**GOAL OF THE EXERCISE**
Your answer should be one number: how many lines of the data include the string "Given"?

[Stored records]
* * * * * * *

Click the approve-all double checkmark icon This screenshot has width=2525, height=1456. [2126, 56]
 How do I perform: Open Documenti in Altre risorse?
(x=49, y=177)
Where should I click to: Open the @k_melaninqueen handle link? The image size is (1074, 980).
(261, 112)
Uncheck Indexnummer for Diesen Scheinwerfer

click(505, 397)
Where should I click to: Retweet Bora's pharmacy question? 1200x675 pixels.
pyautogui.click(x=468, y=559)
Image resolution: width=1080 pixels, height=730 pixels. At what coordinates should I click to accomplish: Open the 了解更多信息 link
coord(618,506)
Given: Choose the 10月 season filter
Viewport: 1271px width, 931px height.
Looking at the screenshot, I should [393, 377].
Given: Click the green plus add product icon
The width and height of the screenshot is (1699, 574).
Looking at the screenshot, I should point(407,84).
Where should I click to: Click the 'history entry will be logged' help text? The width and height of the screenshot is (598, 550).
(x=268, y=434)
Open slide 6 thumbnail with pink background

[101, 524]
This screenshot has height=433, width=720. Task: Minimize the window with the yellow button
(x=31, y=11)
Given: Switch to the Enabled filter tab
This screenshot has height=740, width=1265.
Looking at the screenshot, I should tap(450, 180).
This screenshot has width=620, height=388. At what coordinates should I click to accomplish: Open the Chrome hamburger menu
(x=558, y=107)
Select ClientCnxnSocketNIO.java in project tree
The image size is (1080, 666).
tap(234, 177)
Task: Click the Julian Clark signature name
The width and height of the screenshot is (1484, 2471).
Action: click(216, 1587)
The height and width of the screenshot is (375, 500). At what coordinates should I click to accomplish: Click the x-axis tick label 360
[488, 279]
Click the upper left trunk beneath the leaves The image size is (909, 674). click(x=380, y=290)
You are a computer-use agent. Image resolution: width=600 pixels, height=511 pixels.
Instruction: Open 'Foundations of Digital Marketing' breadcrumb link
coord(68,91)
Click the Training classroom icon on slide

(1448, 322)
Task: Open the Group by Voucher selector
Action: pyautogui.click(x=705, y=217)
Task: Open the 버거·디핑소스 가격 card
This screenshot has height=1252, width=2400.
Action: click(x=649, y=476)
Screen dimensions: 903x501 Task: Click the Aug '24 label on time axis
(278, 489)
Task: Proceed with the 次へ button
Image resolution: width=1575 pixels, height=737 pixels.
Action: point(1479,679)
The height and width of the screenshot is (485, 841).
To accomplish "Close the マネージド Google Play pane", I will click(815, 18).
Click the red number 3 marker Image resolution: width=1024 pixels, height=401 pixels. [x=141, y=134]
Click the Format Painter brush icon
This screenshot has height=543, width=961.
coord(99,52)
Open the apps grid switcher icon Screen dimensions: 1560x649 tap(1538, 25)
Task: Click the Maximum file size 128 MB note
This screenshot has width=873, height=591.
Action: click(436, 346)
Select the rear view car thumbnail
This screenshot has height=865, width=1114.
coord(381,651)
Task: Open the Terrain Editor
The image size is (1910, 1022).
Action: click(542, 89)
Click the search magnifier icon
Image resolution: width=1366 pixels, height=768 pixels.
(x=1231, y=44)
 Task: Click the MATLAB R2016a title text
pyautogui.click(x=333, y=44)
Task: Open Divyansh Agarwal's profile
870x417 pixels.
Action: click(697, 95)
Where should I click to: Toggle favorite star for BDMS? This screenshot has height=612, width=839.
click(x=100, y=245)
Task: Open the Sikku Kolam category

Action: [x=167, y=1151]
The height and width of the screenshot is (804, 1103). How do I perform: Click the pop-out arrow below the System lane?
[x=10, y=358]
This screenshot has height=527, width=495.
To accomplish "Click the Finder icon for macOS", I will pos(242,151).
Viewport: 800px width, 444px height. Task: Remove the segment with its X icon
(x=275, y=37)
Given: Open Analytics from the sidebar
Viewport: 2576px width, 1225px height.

* * * * * * *

**RESPONSE**
4